**ACTIVITY**
Take the records below and copy them exactly.
─── EXCERPTED DATA ───
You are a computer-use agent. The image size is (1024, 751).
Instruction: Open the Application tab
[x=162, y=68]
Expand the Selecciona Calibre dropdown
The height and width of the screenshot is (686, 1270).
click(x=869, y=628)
───
**RESPONSE TO THE EXERCISE**
You are a computer-use agent. The image size is (1024, 751).
Instruction: Open the Application tab
[x=162, y=68]
Expand the Selecciona Calibre dropdown
The height and width of the screenshot is (686, 1270).
click(x=869, y=628)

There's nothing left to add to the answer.